Chris Volstad Isn’t as Bad as You ThinkBy
One look at Chris Volstad‘s 5.66 ERA, and most Marlins fans will turn away in disgust. The numbers, though, are a bit misleading. When you look at the former first-rounder’s Fielding Independent Pitching (FIP, which evaluates a pitchers performance using walks, strikeouts, hit batsmen and home runs allowed), the numbers are much better.

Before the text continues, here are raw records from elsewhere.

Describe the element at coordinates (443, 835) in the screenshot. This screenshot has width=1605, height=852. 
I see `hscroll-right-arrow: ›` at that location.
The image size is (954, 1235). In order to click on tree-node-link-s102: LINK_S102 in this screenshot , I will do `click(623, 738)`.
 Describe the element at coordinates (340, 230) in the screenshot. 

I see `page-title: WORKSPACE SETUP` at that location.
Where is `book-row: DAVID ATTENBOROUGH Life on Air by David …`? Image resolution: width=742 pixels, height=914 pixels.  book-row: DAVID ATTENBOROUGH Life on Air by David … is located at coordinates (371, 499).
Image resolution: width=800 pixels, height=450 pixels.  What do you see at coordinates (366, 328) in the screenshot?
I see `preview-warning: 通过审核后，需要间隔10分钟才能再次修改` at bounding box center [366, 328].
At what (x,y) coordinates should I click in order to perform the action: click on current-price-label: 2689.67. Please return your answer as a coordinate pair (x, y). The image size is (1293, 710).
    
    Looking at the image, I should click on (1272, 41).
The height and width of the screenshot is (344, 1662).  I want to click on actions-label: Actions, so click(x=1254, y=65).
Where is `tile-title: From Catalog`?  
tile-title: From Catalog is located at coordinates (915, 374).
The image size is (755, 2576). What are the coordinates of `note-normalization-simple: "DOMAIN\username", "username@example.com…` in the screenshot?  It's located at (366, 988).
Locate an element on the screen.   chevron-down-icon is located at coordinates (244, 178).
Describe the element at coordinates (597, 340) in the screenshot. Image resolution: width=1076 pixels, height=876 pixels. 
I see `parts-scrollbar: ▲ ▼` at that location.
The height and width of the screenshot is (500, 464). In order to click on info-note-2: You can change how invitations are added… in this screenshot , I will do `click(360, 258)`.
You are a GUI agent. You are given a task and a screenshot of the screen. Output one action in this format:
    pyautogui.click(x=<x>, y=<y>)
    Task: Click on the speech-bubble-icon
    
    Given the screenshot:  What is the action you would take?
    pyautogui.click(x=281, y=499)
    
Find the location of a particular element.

I should mention that the stat is scaled to read like ERA, so the lower the number, the better. He checks in at 4.63, which isn’t so terrible. However, when you dig a little deeper there is even more reason to not give up on the 24 year old righty. A variation of FIP, called xFIP assumes all pitchers have league average home run/fly ball rates. In short, home run/fly ball rates tell you of all the fly balls allowed by a pitcher, how many were home runs. As a pitcher, you would obviously want to have a small percentage of fly balls hit against you result in home runs. In this aspect, Volstad has a relatively good 3.64 xFIP. The big question is if he can or will be able to lower his HR/FB rate. As of right now, he is at a very poor 17.4%. Remember, the league average is 10.5%. Last year, though, Volstad actually had a very good HR/FB rate at 8.8%, so there is hope he can attain a lower rate in the future.
Also, Volstad’s struggles with allowing the longball were previously explored on this site in this piece by Mr. Burie.
Chris Volstad-ERA FIP xFIP
5.66 4.63 3.64
So behind that disappointing ERA, there is evidence that Chris Volstad is better than he gets credit for. Granted, the numbers still aren’t anything great, but they are much better than a 5.66 ERA suggests, and if he can somehow fix his Achilles heel for allowing home runs, he could become a much better pitcher.
And thats certainly nothing to turn away in digust about.